Resting state functional connectivity estimation
The residual timeseries from the rest fMRI GLM were used to estimate restFC. Figure 2b illustrates the approach, which involves an optimized form of multiple linear regression with principal component analysis (PCA) dimensionality reduction. Multiple linear regression has been used for activity flow mapping previously (Cole et al., 2016), with a primary benefit over alternative FC estimation methods being the removal of ‘indirect’ connections. For example, an underlying ground truth FC pattern with connectivity between regions A-B-C would incorrectly yield connections between A-C if using Pearson correlation, but not multiple linear regression. The optimization of multiple linear regression FC was performed for each individual subject, with the goal of maximizing the inter-session stability of restFC and prevent overfitting to noise. The latter may arise from multiple linear regression FC estimation using the maximum number of principal components permitted by the data (i.e. the minimum across timepoints and region variable dimensions), given that some components will reflect noise rather than neural signal. Our optimization approach varied the number of principal components included in the regression in a within-subject cross-validation scheme, which aimed to maximise the similarity of the whole-brain pattern of restFC across the two resting-state runs per subject.
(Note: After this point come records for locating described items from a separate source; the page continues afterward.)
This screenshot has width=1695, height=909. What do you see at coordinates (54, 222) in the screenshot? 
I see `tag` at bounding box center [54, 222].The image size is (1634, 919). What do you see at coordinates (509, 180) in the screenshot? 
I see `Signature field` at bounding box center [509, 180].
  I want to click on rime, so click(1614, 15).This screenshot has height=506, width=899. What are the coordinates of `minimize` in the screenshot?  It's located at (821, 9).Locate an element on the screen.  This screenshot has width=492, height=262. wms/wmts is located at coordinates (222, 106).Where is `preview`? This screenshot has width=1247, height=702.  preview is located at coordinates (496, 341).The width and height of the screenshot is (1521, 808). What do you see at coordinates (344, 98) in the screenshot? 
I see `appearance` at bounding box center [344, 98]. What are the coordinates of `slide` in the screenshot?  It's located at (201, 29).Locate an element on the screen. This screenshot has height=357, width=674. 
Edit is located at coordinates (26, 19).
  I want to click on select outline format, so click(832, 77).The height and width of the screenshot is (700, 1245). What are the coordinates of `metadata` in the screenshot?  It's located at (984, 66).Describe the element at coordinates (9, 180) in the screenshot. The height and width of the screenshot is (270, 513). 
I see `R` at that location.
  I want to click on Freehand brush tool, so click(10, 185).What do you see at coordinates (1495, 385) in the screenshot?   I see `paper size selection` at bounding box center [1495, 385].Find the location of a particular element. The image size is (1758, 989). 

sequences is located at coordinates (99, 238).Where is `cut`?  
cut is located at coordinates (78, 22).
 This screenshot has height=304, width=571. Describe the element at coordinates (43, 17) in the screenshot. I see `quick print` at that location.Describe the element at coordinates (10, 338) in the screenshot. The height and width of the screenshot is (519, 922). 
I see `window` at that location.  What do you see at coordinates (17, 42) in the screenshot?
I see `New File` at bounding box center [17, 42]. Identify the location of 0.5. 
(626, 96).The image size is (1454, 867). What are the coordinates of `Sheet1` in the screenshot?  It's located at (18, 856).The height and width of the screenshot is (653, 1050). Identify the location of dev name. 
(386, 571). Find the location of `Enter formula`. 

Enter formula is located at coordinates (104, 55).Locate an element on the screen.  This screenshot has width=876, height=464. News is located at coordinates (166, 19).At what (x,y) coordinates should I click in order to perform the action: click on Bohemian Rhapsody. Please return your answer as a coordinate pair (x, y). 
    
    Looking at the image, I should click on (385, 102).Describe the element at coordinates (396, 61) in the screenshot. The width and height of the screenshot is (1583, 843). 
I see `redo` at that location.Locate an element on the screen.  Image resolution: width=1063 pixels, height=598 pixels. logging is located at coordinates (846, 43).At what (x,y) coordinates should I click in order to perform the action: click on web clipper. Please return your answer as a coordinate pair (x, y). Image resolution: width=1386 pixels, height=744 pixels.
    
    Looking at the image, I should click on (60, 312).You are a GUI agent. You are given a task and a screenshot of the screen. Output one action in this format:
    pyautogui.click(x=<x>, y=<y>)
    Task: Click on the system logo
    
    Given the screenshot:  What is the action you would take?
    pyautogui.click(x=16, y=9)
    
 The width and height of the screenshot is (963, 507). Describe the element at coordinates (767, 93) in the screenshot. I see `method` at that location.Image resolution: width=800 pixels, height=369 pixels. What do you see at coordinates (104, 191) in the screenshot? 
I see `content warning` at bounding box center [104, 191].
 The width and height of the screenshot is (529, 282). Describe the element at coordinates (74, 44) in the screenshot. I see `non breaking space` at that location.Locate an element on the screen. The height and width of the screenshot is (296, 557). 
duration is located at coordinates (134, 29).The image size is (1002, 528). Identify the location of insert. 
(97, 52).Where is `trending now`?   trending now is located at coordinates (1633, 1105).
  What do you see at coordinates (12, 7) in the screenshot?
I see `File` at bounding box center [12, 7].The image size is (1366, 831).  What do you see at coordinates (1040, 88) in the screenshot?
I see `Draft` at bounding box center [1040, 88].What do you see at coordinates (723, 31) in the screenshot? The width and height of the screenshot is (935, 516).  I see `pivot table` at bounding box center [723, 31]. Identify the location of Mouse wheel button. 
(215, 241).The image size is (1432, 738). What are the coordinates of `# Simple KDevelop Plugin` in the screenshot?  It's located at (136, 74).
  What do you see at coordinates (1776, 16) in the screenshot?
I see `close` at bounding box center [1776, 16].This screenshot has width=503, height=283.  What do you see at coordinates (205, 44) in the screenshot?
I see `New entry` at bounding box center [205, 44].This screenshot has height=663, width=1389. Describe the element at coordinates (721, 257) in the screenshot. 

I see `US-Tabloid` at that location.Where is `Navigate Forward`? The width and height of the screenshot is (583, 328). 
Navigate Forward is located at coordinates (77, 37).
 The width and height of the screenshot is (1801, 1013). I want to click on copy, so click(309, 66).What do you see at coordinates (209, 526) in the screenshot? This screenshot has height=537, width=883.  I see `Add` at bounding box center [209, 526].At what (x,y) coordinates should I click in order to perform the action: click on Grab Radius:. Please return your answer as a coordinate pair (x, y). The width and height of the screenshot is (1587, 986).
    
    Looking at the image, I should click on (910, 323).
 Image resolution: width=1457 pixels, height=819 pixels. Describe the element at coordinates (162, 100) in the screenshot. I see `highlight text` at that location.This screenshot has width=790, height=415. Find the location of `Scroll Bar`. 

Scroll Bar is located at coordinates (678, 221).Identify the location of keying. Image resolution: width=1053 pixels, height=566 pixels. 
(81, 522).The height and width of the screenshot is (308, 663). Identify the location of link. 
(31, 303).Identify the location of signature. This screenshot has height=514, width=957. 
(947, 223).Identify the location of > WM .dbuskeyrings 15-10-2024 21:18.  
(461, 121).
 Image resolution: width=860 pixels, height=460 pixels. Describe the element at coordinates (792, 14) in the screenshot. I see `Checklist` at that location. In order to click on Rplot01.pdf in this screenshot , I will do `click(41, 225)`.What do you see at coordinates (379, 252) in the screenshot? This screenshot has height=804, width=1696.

Specifically, for a ‘target’ brain region j, a PCA projection was performed for all ‘source’ regions i→n excluding that target region (see Figure 2b). The number of principal component scores (ncomps) retained after this step was iteratively varied from 1 to the maximum permitted (i.e. 164 timepoints per rest run minus 1 = 163 max ncomps). The retained PCA scores were then used in a multiple linear regression model predicting the target j timeseries, with the resulting coefficients multiplied by the PCA loadings to obtain betas capturing resting-state connectivity between region j and all other regions i (pca βij in Figure 2b). This process was repeated for all target regions j to populate the region x region restFC matrix for each rest run. For each ncomps cross-validation loop, the similarity between the run 1 and run 2 restFC matrices was calculated as the Pearson correlation between all off-diagonal matrix elements. The optimized ncomps value was chosen as that yielding the maximum FC similarity between rest runs, whilst also accounting for greater than 50% of the variance explained in the source region PCA (averaged across all PCAs performed on source regions accompanying each target region loop). These constraints ensured that FC stability was maximized without excluding signal components accounting for meaningful variance in individual rest runs. Hence, each subject had a different optimized ncomps value (mean ncomps across subjects=10.26, std=6.88; mean restFC similarity=.58, std=.09; mean source PCA variance explained=63.90%, std=10.85), and this value was used to estimate multiple regression restFC for the subject’s full timeseries concatenated across runs 1 and 2. Note that this final step avoids circularity given that the optimization was performed to maximize within-subject restFC stability, rather than to directly optimize any analyses that we report inferential statistics for (e.g. the strength of the activity flow mapping predictions).
A separate restFC optimization was performed for the voxelwise analyses following an almost identical approach, wherein target voxels j were predicted by the PCA projection of source voxels i. The only modifications were the exclusion of spatially proximal voxels from the source voxel set (i) i.e. voxels from the same functional region as the target voxel and all voxels within 9mm of that functional region were excluded. Functional region affiliations were identified from the Gordon functional atlas (Gordon et al., 2016), as this parcellation provides regional affiliations for every gray matter voxel in the brain, unlike the Power functional atlas which only provides affiliations for 10mm diameter spheres. This step reduced the inflation of activity flow mapping predictions by spatial autocorrelation of the fMRI BOLD response.
Machine learning classifications using restFC and task activation features
We trained multivariate machine learning classifiers to distinguish between at-risk and healthy subjects, separately on the basis of regional restFC and regional task activation features. We employed a representational similarity analysis approach (RSA; Kriegeskorte et al., 2008; Diedrichsen and Kriegeskorte, 2017; Hebart and Baker, 2018; Spronk et al., 2018) with leave-one-subject-out cross-validation. To increase the sample size for classifier training, we concatenated at-risk subjects across both APOE and amyloid segregation types, yielding a combined at-risk group size of 40. Given that the healthy group was larger (n=61) than the at-risk one, we selected a random subset of 40 subjects from the healthy group to ensure that training was performed on balanced group sizes.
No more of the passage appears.